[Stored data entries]
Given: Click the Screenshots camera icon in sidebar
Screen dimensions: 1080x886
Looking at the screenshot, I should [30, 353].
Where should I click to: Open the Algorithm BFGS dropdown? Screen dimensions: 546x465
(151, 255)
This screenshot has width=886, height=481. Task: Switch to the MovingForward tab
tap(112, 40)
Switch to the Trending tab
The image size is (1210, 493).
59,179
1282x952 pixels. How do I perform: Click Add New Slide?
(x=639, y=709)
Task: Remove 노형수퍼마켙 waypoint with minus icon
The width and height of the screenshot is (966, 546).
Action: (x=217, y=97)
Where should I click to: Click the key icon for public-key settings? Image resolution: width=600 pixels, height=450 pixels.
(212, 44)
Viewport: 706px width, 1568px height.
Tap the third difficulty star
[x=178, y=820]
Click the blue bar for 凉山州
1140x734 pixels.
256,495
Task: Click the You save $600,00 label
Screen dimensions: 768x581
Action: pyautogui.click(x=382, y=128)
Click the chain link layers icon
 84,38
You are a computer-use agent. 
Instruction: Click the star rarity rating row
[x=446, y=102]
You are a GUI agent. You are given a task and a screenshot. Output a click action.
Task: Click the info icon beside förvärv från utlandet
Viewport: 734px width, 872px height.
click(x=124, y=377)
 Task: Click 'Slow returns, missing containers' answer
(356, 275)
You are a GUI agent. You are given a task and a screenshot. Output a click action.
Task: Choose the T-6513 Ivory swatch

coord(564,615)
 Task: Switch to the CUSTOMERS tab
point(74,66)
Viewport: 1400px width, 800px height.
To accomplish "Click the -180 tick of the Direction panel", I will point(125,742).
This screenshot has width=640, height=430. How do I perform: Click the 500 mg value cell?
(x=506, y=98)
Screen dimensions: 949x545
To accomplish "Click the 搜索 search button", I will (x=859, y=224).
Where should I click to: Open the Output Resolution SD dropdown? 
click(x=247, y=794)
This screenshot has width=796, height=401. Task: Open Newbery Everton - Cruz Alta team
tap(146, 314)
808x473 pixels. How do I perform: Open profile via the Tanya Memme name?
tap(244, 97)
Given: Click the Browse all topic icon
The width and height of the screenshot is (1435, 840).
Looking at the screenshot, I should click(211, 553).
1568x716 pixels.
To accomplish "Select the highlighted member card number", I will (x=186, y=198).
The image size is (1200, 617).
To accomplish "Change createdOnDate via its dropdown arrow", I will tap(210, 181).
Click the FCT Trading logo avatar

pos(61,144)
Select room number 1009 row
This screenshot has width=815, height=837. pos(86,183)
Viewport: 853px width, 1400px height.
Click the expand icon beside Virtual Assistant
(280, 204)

- _Problem description_:
The answer should hold exactly the lines running from the one with "Viewport: 853px width, 1400px height." to the final line of the data, both ends counted.

- _Finished exercise_:
Viewport: 853px width, 1400px height.
Click the expand icon beside Virtual Assistant
(280, 204)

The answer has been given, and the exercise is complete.